El caricaturista devela lo que el tabloide esconde y advierto que no creo que lo haya hecho con un ánimo subversivo.

Con la mano derecha el burócrata aprieta contra su pecho los documentos donde se supone vienen detallados los planes de la economía nacional: la amasada información que le proporciona poder y autoridad

 

La descripción del funcionario aquí dibujado es la de un hombre cercano a los 50 años, con notable sobrepeso, enfundado en una de esas guayaberas que tipifican a los miembros de la nomenclatura oficial.
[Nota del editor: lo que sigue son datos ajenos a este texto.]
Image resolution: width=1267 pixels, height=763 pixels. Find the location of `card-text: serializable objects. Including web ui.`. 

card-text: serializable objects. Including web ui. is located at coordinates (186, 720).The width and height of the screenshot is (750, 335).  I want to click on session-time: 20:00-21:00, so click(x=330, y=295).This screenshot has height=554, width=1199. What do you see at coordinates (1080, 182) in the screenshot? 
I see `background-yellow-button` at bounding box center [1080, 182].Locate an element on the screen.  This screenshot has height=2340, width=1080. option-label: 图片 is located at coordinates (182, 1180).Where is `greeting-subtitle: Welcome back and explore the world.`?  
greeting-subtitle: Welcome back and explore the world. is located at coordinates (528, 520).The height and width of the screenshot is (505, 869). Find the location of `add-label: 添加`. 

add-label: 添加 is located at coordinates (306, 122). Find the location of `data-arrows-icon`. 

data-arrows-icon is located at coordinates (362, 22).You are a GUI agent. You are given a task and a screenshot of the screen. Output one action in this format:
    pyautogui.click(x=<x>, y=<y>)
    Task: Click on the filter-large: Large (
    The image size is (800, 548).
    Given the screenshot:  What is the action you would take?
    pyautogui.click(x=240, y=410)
El color gris azulado de su piel, los ojos cerrados y los labios inexpresivos reflejan una persona carente de convicción, obediente y al mismo tiempo despótica.

Con la mano derecha el burócrata aprieta contra su pecho los documentos donde se supone vienen detallados los planes de la economía nacional: la amasada información que le proporciona poder y autoridad. En la izquierda sostiene una flecha roja de las que se usan como vector de crecimiento en los gráficos estadísticos.

La flecha tiene tres «momentos» ascendentes y dos descendientes pero estos últimos nunca llegan a coincidir en su caída con el punto de arranque de la ascensión anterior. Se trata de una subida con pausas, pero continua. Es el reflejo gráfico del triunfalismo y, para colmo, su tendencia ascendente depende de la posición en que, a su antojo, el funcionario coloque la flecha controlada por su mano izquierda. De esa forma, además de triunfalista, la escena refleja otro de los males que caracterizan el actuar de quienes mandan en Cuba: el voluntarismo.

Todo eso y más está presente en los conceptos expuestos en este tabloide especial, donde se saltan «detalles», como explicar cómo y cuándo se llevará a efecto finalmente la unificación monetaria, y donde faltan las ansiadas precisiones sobre cómo se harán realidad las pequeñas y medianas empresas: «Se iniciarán los pasos» para su constitución y, en la etapa actual, «se definirán los indicadores a tomar en cuenta».

No sé si estoy viéndolo todo con malas intenciones o si se debe a que aprendí a leer antes de la revolución

Aquí, la «letra pequeña» aparece al final como premio para quienes llegaron a leérselo todo. Allí están, insolentes e irrespetuosas, las primeras líneas de las conclusiones donde se advierte de que «la implementación de esta Estrategia nos conducirá a estar en condiciones más favorables para los análisis que se deben realizar en el 8º Congreso del PCC», que, como se sabe, habrá de realizarse, si la pandemia lo permite, en abril de 2021.

Invito a los estudiosos a que no dejen de mirar con atención las ilustraciones, no solo esta que aquí se disecciona, sino también aquella en la que la Isla aparece colgada de un globo inflado con corazones; la otra, donde Cuba se representa como los filamentos de un bombillo, o sea un «farol»; la que pone a un obrero necesitado de prismáticos para ver el tema salarial; o aquella, donde el mismo funcionario gris debe apagar su cerebro para poder ahorrar combustible.

No sé si estoy viéndolo todo con malas intenciones o si se debe a que aprendí a leer antes de la revolución.